When the 10th Parliament of Guyana is convened later this month, the first challenge for the hung parliament would be the selection of the Speaker and Deputy Speaker of the National Assembly.
Opposition coalition A Partnership for National Unity (APNU) and the Alliance For Change (AFC) together clinched 33 seats in the 65-seat National Assembly, leaving the PPP/C, which controls the remainder of the seats, the minority. With no single party having a majority, the work of the Parliament will be dependent on compromises by all the parliamentary parties, beginning with the selection of the Speaker and Deputy Speaker, which will require consensus.

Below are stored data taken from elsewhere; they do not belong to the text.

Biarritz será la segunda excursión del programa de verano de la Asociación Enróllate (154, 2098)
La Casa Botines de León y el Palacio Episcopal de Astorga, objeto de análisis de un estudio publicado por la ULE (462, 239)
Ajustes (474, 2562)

Article 56 (1) of the constitution says “when the National Assembly first meets after any election and before it proceeds to any other business, it shall elect a person to be the Speaker of the Assembly….” According to the Standing Orders, the election of the Speaker is determined by the agreement of a majority after a willing candidate is proposed and seconded by a member. The Standing Orders do not provide for a debate on the proposals for the post, only allowing for members to call for a division on the proposals.
According to Article 56 (2), the Speaker may be elected either from among the members of the Assembly who are not ministers or parliamentary secretaries or from among persons who are not members of the Assembly but are qualified for elections as members. Further, Article 56 (3) says after the election of the Speaker, the Assembly shall elect the Deputy Speaker.
Questioned about the selection of a Speaker, AFC presidential candidate Khemraj Ramjattan said that his party is prepared to engage both the government and the APNU. Ramjattan, who said that he had some suggestions of his own, said that the party wanted a Speaker who would command the respect of all and who would be just in decision-making. The Speaker, Ramjattan said, must be someone who is capable of ensuring that the executive branch of government does not direct his/her judgment and who has the national interest at heart rather than the interest of a particular party.
A constitutional expert, who requested anonymity, told Stabroek News that normally the Speaker of the House is recommended by the government and is voted in by a simple majority. The candidate is usually drawn from the list of candidates of the ruling party but it is someone who would not have been extracted from the list to sit as a Member of Parliament. Should a sitting member of Parliament be nominated to become Speaker then that person would, in fact, be giving up a parliamentary seat and the right to vote in the House.
According to the source, since the opposition is in control of parliament, the two opposition parties can meet and decide on a candidate who they can team up to support. According to the source, while the government could put forward a nominee, the opposition parties would more likely feel more comfortable with a nominee of their own. The source said too that if the opposition parties were to support a government nominee, it could in some ways be handing over the control of the House to the government.
Regarding the selection of the Deputy Speaker, the source indicated that whoever fills this role normally comes from the opposition benches. It would be up to the parties in the House now to decide how the Deputy Speaker would be chosen.
Meanwhile, concerning the functioning of the parliamentary committees, the source indicated that the country will now be going into previously unchartered waters in this regard where the opposition can control all these committees. For example, the Special Select Committees, according to the Standing Orders, should follow the balance of the parties in Parliament, which means that the opposition parties would control them. On the other hand, the sectoral committees, according to the standing orders, should consist of 7 persons; 4 from the government and three from the opposition, with the Chair and Vice Chair elected from among members of the government and opposition, respectively, and alternating annually. Two sectoral committees each are to be chaired by the government and opposition, respectively, the Standing Orders also say. It is, however, possible for the opposition to change the Standing Orders to give them complete control of these committees as well. The sectoral committees comprise the Committee on Natural Resources, the Committee on Economic Services, the Committee on Foreign Relations and the Committee on Social Services. As for the Standing Committees, which include the Parliamentary Management Committee, the Committee of Selection, the Public Accounts Committee, the Constitution Reform Committee and the Committee on Appointments, the opposition could control them all. Meanwhile, the Public Accounts Committee, which is responsible for fiscal scrutiny, is always chaired by an opposition member.
Recently, former Speaker of the National Assembly Ralph Ramkarran told Stabroek News that under the Westminster system, the government has to have the support of the majority of the members of the National Assembly or else it would fail. He said that in the absence of a majority it would be difficult for the government to pass its budget and said that the government may choose to reach out to the other parliamentarians represented in the House to ensure it got a majority.
Recently, Senior Counsel Ashton Chase told Stabroek News that the success of the hung parliament is dependent on the level of dialogue between the president, parties and the leader of the House. “If they have good understanding there should be no problem. If they don’t, big issues would arise,” Chase said. He said it is imperative that the leaders put Guyana first.